Editor’s note: This obituary is presented in partnership with the Philadelphia Obituary Project, a nonprofit committed to memorializing city victims of homicide whose deaths have otherwise been overlooked.

Angel Luis Torres III wasn’t an ordinary sports fan. He immersed himself in statistics, memorizing data on players from the major leagues all the way down to the local high school teams.

He and his mother, Christy Hernandez Torres, shared a passion for sports. They took part in fantasy football, but baseball was Mr. Torres’ true love. He was looking forward to their March trip to Clearwater, Fla., to attend Phillies spring training.
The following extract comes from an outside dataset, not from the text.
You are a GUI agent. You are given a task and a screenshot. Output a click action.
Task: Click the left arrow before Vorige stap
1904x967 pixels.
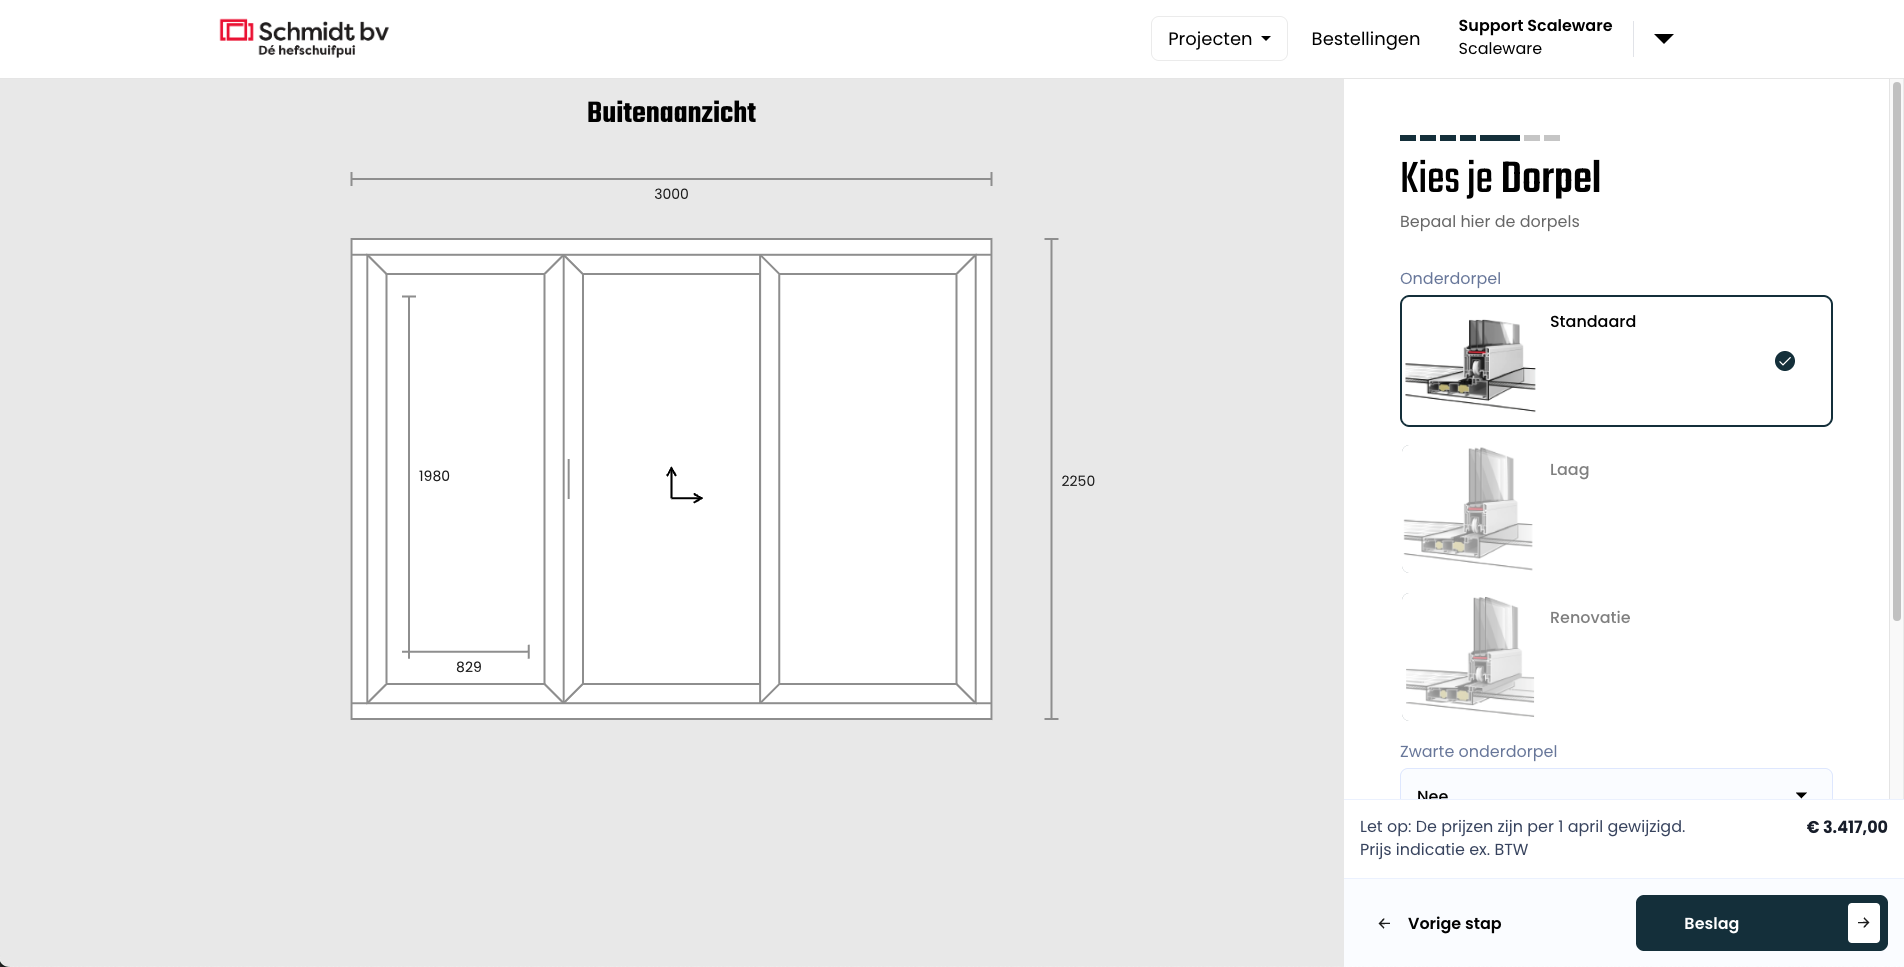click(x=1384, y=924)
He also planned on traveling to Puerto Rico this year; he had not visited since he was a child.

Instead, his family found themselves traveling up to Philadelphia to say their final goodbyes.

On Dec. 5, Mr. Torres and Brian Madera, who had been friends since middle school, watched college football then hit an after-hours club in the 3200 block of Front Street in Fairhill.
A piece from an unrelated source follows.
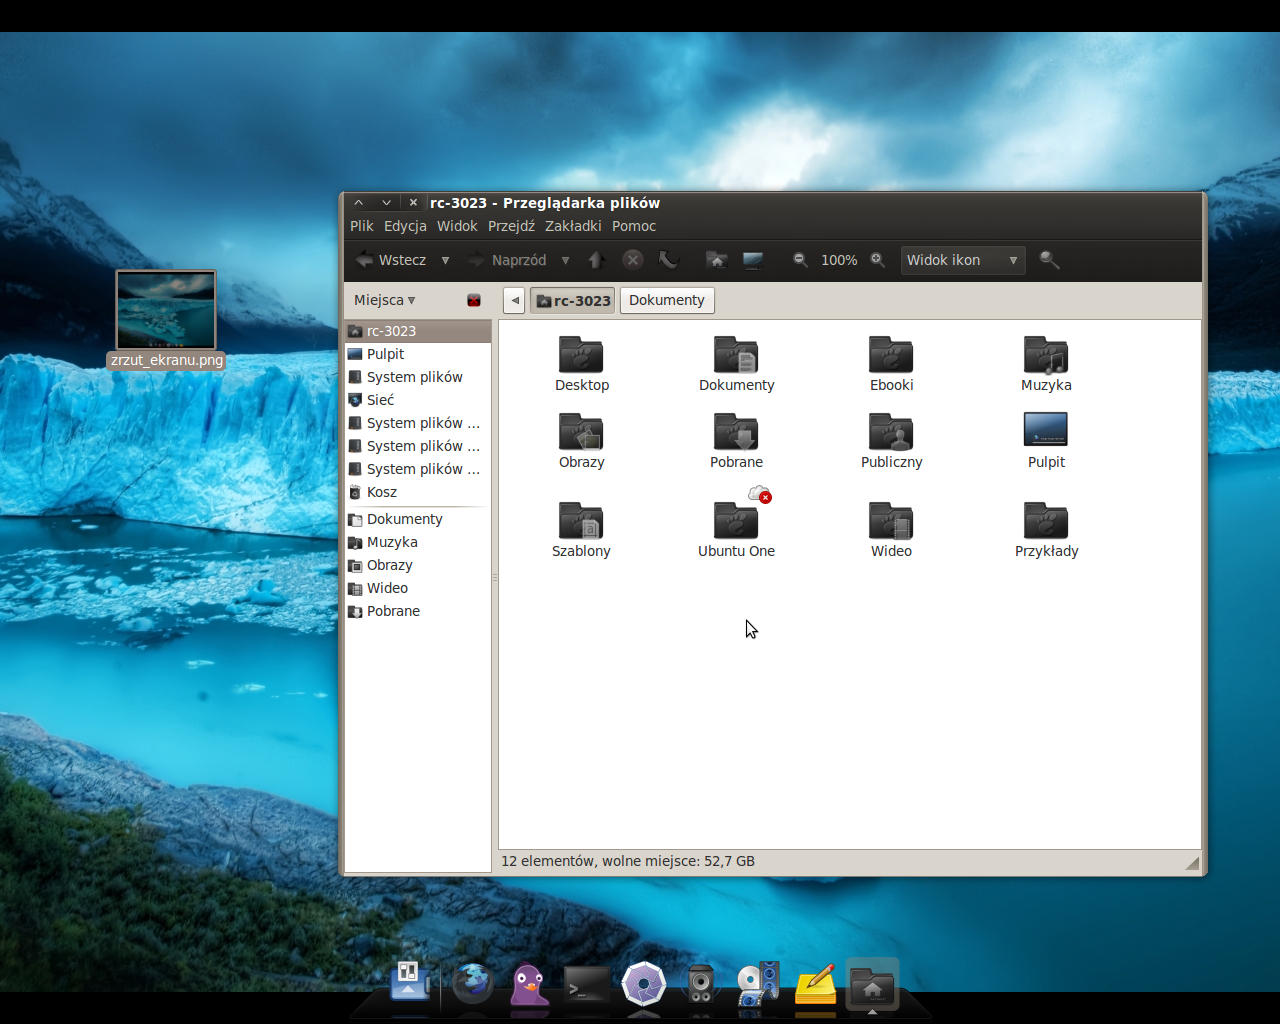
Task: Click the Wstecz back button
Action: tap(392, 260)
At about 4:30 a.m., the men, both 22, were exiting the club when a blue or green Toyota RAV4 with dark-tinted windows drove by with someone inside firing an automatic weapon. Both were fatally shot. A third man, who is 21, was also shot but survived. Police have not made any arrests.

“We want justice for him,” said Donna Hernandez, Mr. Torres’ aunt. “We’re not the only family struggling with this in Philadelphia. It’s an epidemic. Angel would fight hard for justice if this happened to someone else, so I just want people to keep that in mind. He would fight for them.”

Mr. Torres was born Jan. 22, 1999, in Philadelphia to Christy Hernandez Torres and Angel Luis Torres Jr. He had an older brother, Ivan Maestre, and a younger sister, Alexandra Torres.

They lived in Hunting Park until he was about 10, then the family moved to Willow Grove, Montgomery County. After that, they relocated to Fox Chase in Northeast Philadelphia.

Upon graduating from Northeast High School, Mr. Torres worked for a few different companies, including Pepsi. At the time of his death, he was a night-shift warehouse employee at Sysco, where he was well-liked by his coworkers.

Ewing Lopez, one of his colleagues, said that Mr. Torres had an “infectious” smile.

“No matter how bad my day was, if I glanced at Angel, he gave me that smile, and I would realize I was smiling, too,” he said. “Angel had a great heart. My job isn’t the same without my little brother. I miss him and always will.”

People were drawn to Mr. Torres because of his sense of humor and playful nature. In her eulogy of him, his cousin Cecily Carrasquillo described him as “the funniest and silliest person I know.”

“If I told him to do something as a joke, like squeezing into one of my dresses and posing the way I do in my Instagram pictures, he’d do it just to see me laugh,” she said.

Although Mr. Torres loved to kid around, he was a serious person, his aunt said. He meant what he said, and he was a gentle soul.

She lives in Brooklyn, and when he’d visit, they would go to see all the landmarks related to his favorite artist, Biggie Smalls: the famous mural as well as the areas where he grew up and hung out.

But, she said, “he was a Philly boy through and through.”

Mr. Torres was loyal to all of the Philly sports teams, but he respected standout players on other teams, like LeBron James and Alex Rodriguez. He began keeping track of sports stats as a child, and his recollection of numbers was remarkable.

“He was a genius with numbers,” his aunt said. “Because his passion was sports, it made it so much easier for him to remember stats. He always wanted to know who was the best, and he always wanted to be the best at what he did.”

Mr. Torres lived in an apartment in Frankford, not far from where his parents and grandparents live. He was a frequent visitor, particularly on football Sundays, and he loved anything that his grandmother, Norma Garcia, cooked for breakfast.

He and his grandmother were inseparable, Hernandez said. Mr. Torres referred to her as his best friend, and they’d go food shopping together, get haircuts, and do laundry side-by-side.

In recent months, his ambition was to purchase his own home, and he was in the process of evaluating locations. He had a girlfriend, and ultimately he wanted his own family, but not right away.

In the meantime, he was an involved uncle to his brother Ivan’s two children, Cerena Scannel and Jaxon Maestre.

In addition to his parents, brother, sister, and grandmother, Torres is survived by his grandfather, Angel L. Torres Sr., and other relatives. He was preceded in death by grandparents Angela E. Torres and Eusebio “Junior” Hernandez.

A reward of up to $25,000 is available to anyone who comes forward with information that leads to the arrest and conviction of the person responsible for Angel Torres’ murder. Anonymous calls can be submitted by calling the Citizens Crime Commission at 215-546-TIPS.